Here We Go!
Every year we say we’re going to do things differently this year. And every year the same old chaos sets in. Kids are back to school, everyone’s back to work, and the holidays are careening at us like an out of control bus, or maybe it’s summer staring you down. Maybe you are already drowning in Temple potlucks, football practices, forgotten homework emergencies, and work deadlines. Or maybe those things are just starting to loom large on the horizon. Either way, let’s talk about a spiritual practice that doesn’t get nearly enough press: setting boundaries (all the basics are covered in the linked article!). But today, we’re specifically talking about family boundaries.
The Joy of No
We’ve all been there. The actors might have been a little different, and the exact setting, but we’ve all stood in front of someone who has just cheerily asked us to do something that’s totally a good thing, but we just wanted to scream or cry at one more thing to do! Maybe you pasted on your best fake smile and said “I’d love to bake five dozen cookies this weekend!” And then you and your family spent a miserable weekend with too much to do, frazzled and angry and more exhausted on Monday than you’d been on Friday.
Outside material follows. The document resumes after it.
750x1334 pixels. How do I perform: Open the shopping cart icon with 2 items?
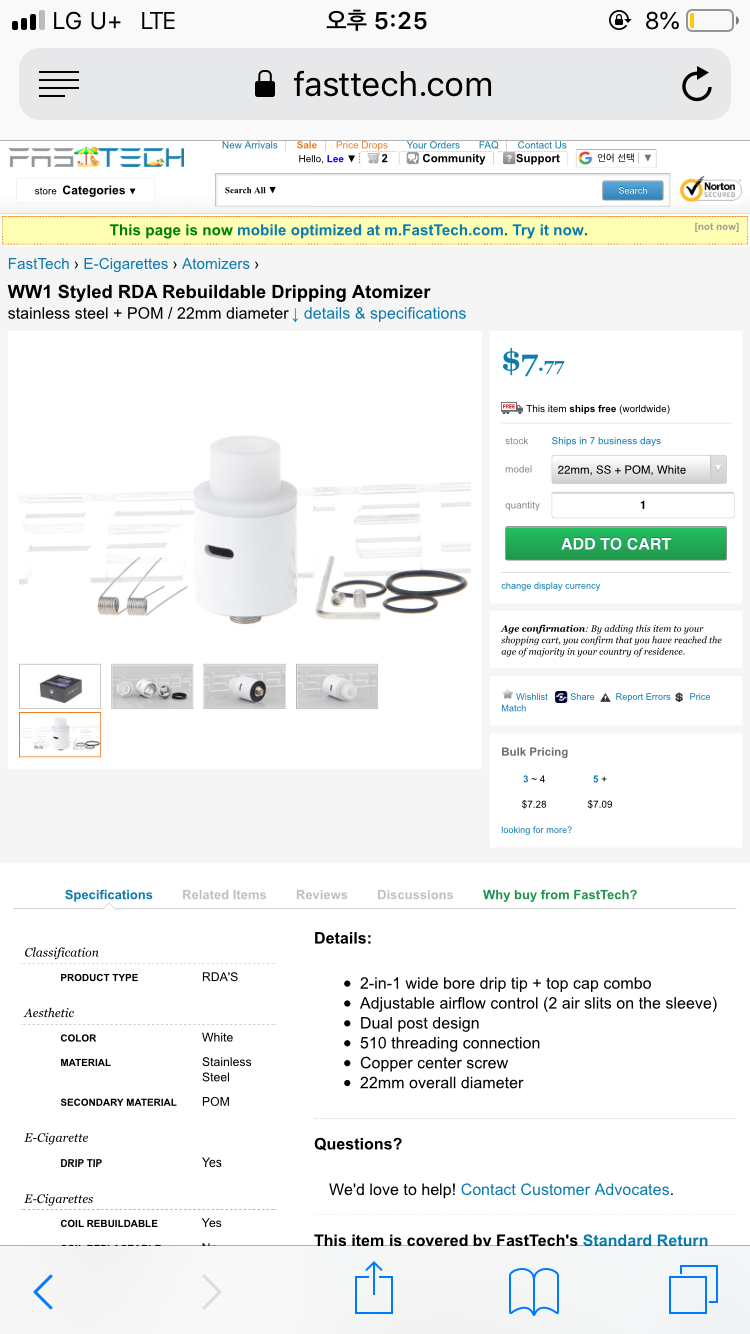[x=377, y=158]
Sound familiar? Let’s talk about the joy of two little letters. N. O. Together they form the hardest word to speak in the English language (for me anyway). I am absolutely rubbish at saying “no.” Even when I need to. But I’m getting better at it, and as a family we are getting much better at it. Every time we say “no” to something in order to say “yes” to family, I feel a little better, and life gets a little more joyful.
Build the Fence
There’s an old phrase that says “good fences make good neighbors.” And it’s true, though I like my fences to have gates as well, gates make good neighbors into friends. But the whole thing relies on that good fence. Most of us have lousy fences in our personal lives, and especially in our family lives. Women especially are raised to be people pleasers, we feel guilty if we don’t say “yes” to everything. And being incredibly busy has become some sort of weird cultural value.
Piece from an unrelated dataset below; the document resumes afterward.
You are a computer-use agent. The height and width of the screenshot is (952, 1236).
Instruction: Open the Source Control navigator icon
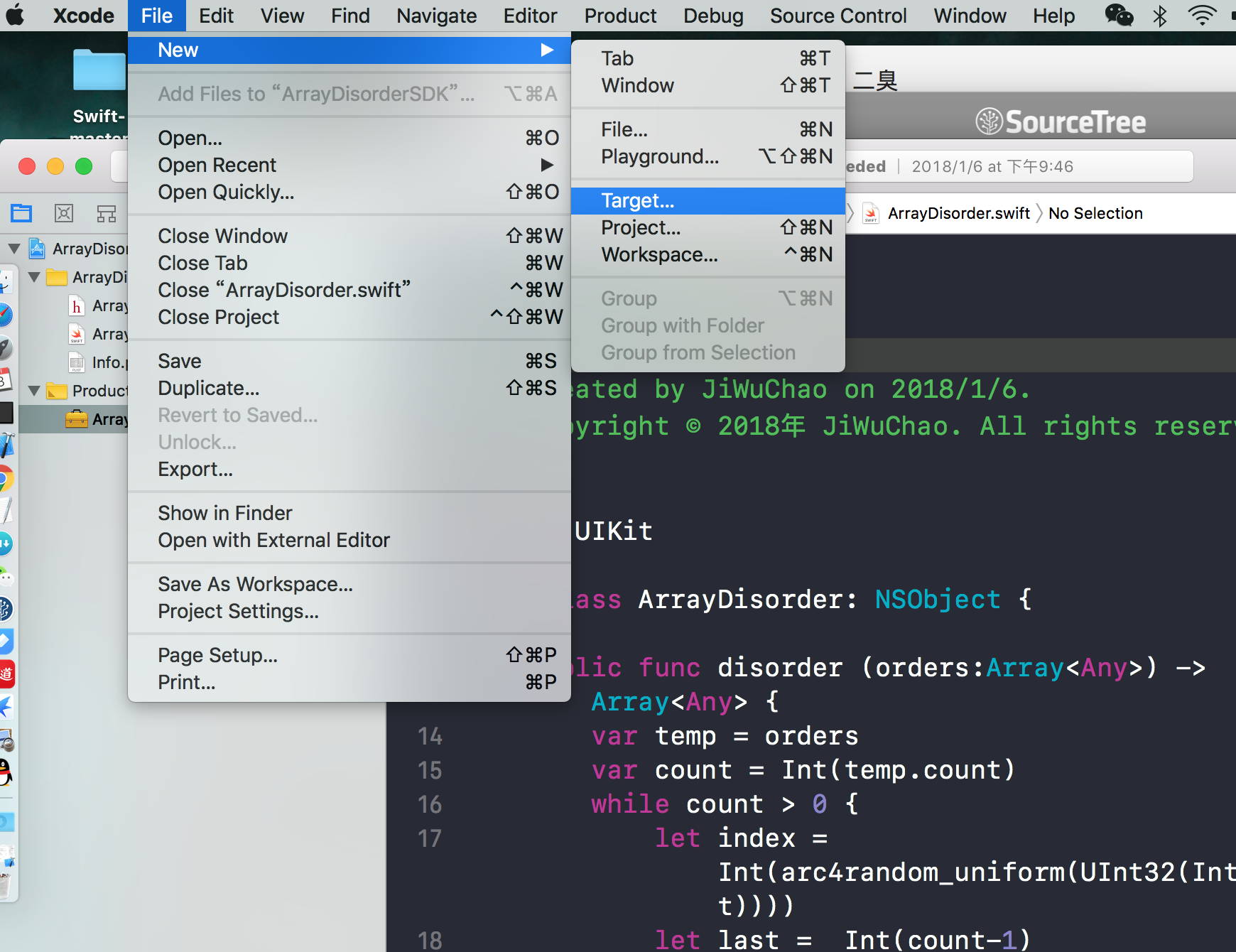click(x=64, y=213)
No more. We’re building those damn fences ladies and gentleman. And we’re starting today! In your personal life your fence is your boundaries. Your boundaries are the things you will and will not allow in your life and the life of your family. They measure the edges of what is acceptable and what is not. The importance of a good boundary fence is that there’s absolutely no ambiguity.
The Goat Problem
If you don’t have a fence between you and your neighbor and your neighbor brings home some baby goats it probably starts out OK. You and the kids are charmed by how cute they are! The kids run around shrieking, the goats bounce adorably and everyone laughs. Even if you do notice how those goats are eyeing your flower beds. A few months later your flowers are trampled or eaten, there’s goat poop on your deck, and the kids have been head butted and are wailing. The goats are totally not cute anymore.
And that’s why we set boundaries. Because the things that make our lives miserable, and hectic, and exhausting don’t usually start out that way. They start as a little thing here and there and slowly, before we realize it, we’ve been overrun.
Good boundaries, like good fences are set long before there’s a problem. Because they are set, problems are avoided before they happen. If you’d had a good sturdy fence when your neighbor bought those cute baby goats, the kids would have gone and visited now and then, and you’d have watched the mayhem over the fence, and maybe enjoyed some great cheese from your neighbor’s new business. You’d still be friends with that neighbor, and your own peace wouldn’t have been shattered. Setting boundaries in your life helps head off trouble before it starts.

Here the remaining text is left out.